Orchard Tax

Rules and Citation Philosophy

How Orchard Tax keeps every rule, amount, and diagnostic auditable.

The rule contract

Orchard Tax treats a rule as data, not prose. A rule should tell you three things at once:

  1. What the value is.
  2. Where the value came from.
  3. Which year or law change it belongs to.

That is why tax constants are stored as { value, cite }, and why computed lines carry both sources and cites.

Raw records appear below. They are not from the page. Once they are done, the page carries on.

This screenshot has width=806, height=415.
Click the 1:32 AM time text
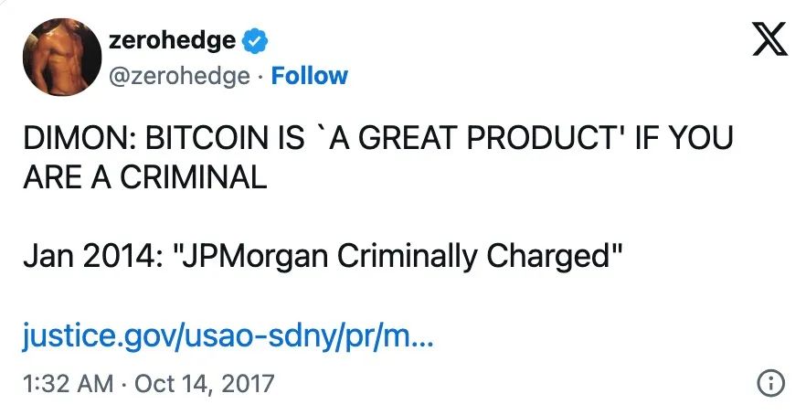[x=69, y=381]
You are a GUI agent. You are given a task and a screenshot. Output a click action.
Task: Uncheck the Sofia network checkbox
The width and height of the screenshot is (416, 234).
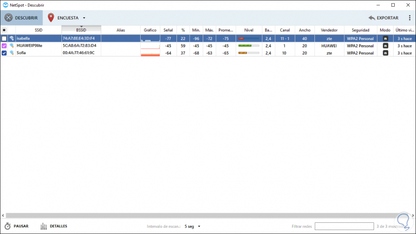[x=4, y=53]
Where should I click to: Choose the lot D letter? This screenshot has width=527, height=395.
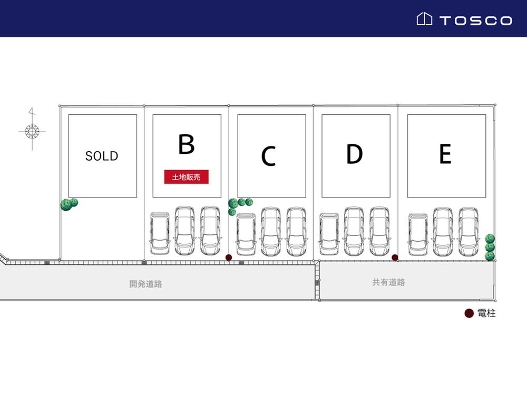[355, 154]
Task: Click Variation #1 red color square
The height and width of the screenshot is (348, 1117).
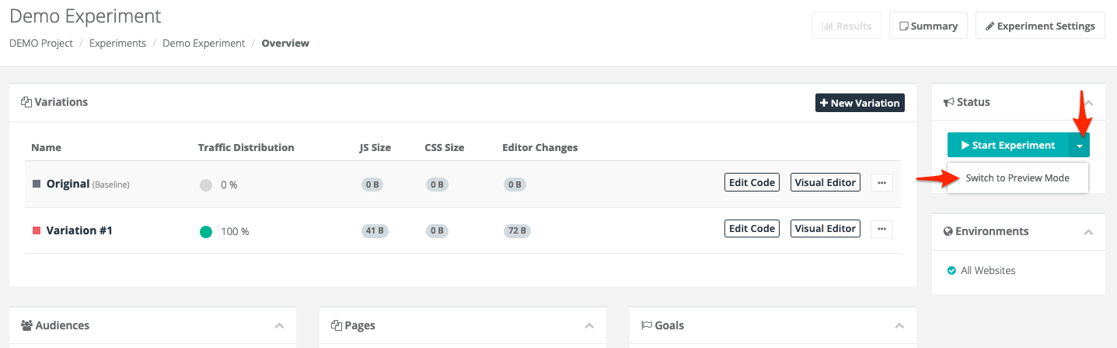Action: 36,230
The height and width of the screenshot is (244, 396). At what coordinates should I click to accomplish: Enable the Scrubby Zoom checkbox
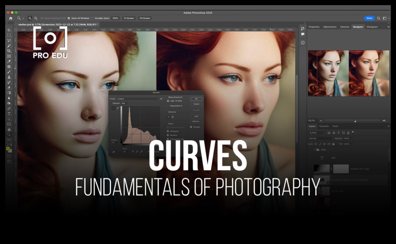[x=92, y=18]
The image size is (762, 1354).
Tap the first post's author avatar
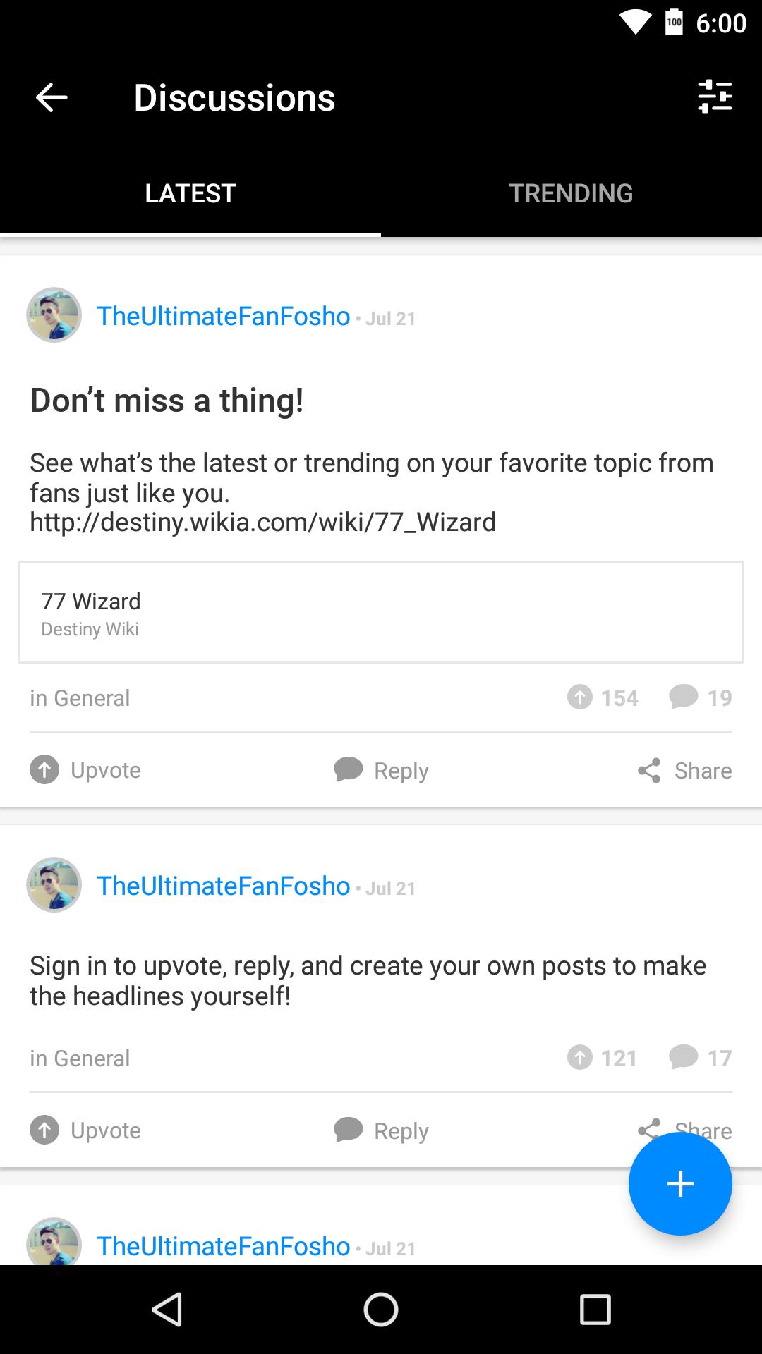point(54,315)
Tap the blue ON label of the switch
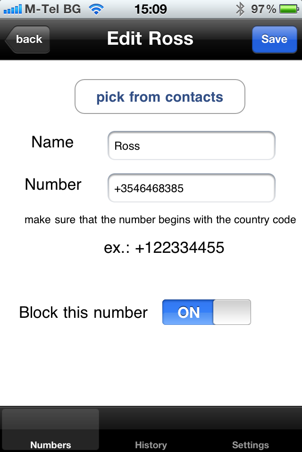 [x=188, y=312]

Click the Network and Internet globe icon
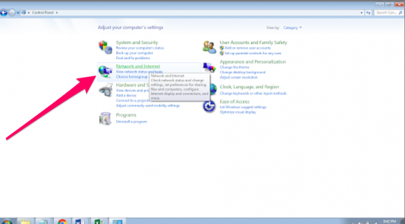pos(105,72)
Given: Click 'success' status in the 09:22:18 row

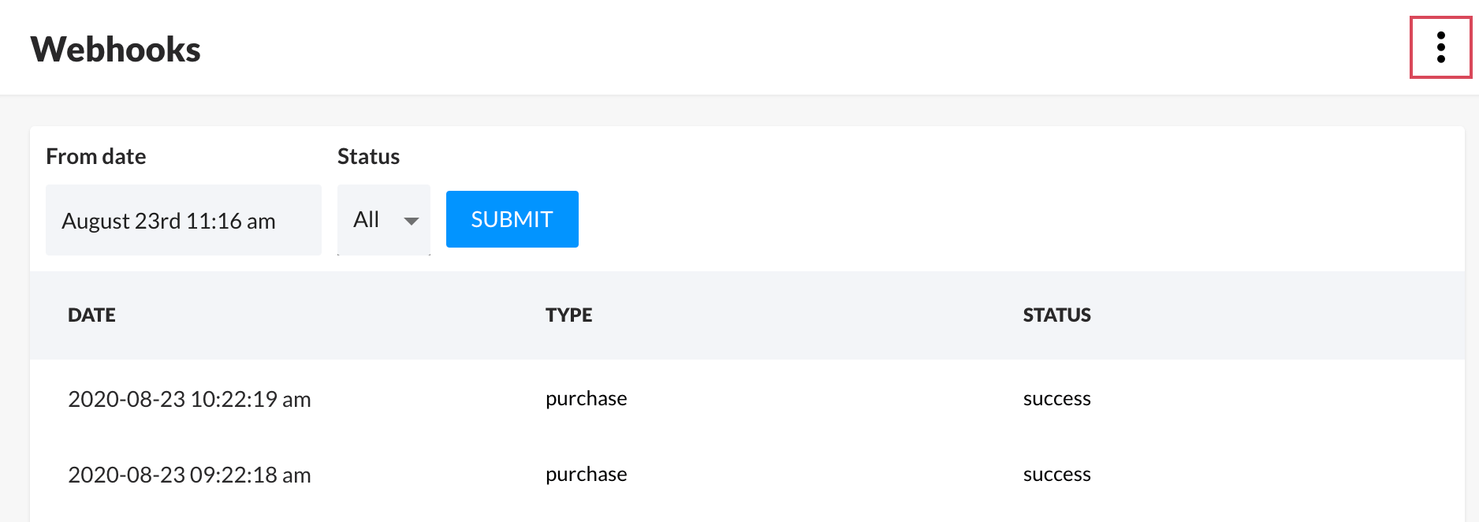Looking at the screenshot, I should [x=1056, y=475].
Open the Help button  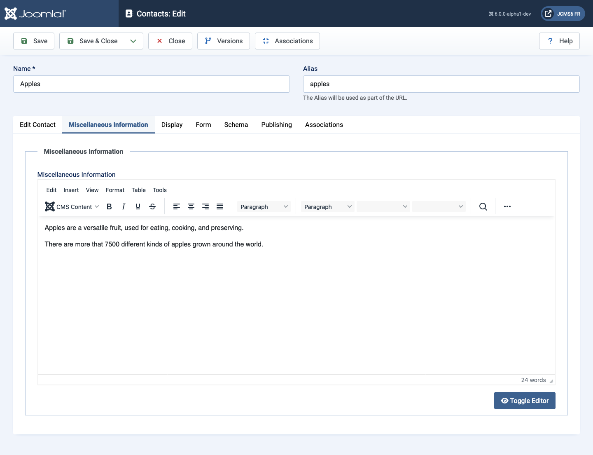tap(559, 41)
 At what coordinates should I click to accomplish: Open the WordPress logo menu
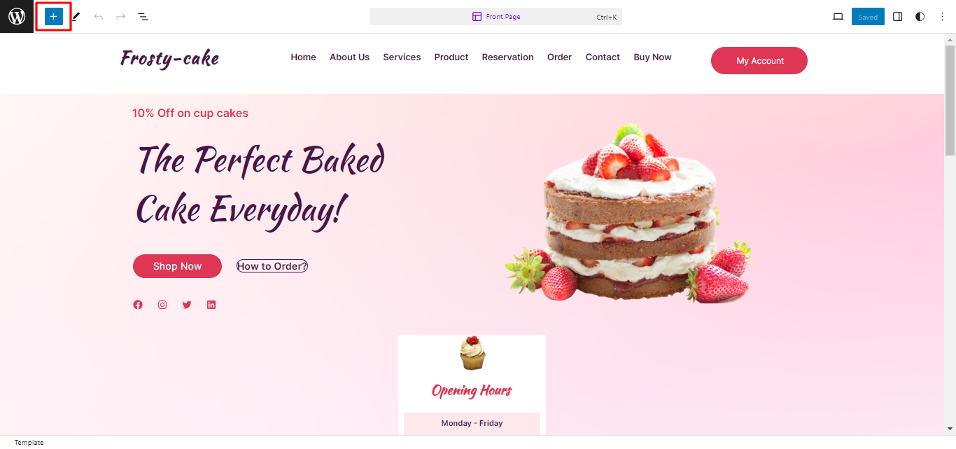[17, 16]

What counts as a good cite

Good citeWhy it works
IRS form instructions or revenue procedureStable enough for a tax-year rule and easy to audit later.
Statute or public law referenceUseful when the number comes from a law change rather than a form line.
Repo link to the reviewed plan/specGood for implementation context, not for the numeric source itself.

What does not count

  • A memory of the amount.
  • A calculator comment that only says "per IRS".
  • A duplicated number without the source that proved it.
  • A diagnostic message that implies a rule but cannot point to one.

Working rules

If it is not cited, it is not a rule.

The engine may use a value only after the source has been verified and the cite is present. The docs can summarize the rule trail, but they do not replace the registry.

  • Verify TY2025 values against IRS sources before updating the registry.
  • Keep each rule in one place, then flatten it through allRules(2025) for the rules page.
  • Update golden vectors when a rule changes a computed line.
  • Keep diagnostics deterministic so a reviewer sees the same warning every time the same inputs are rendered.

Why Orchard cares

The product is a review system as much as a prep system. If a preparer cannot click through from a line to the source document and then on to the rule that shaped the number, the draft is still too opaque.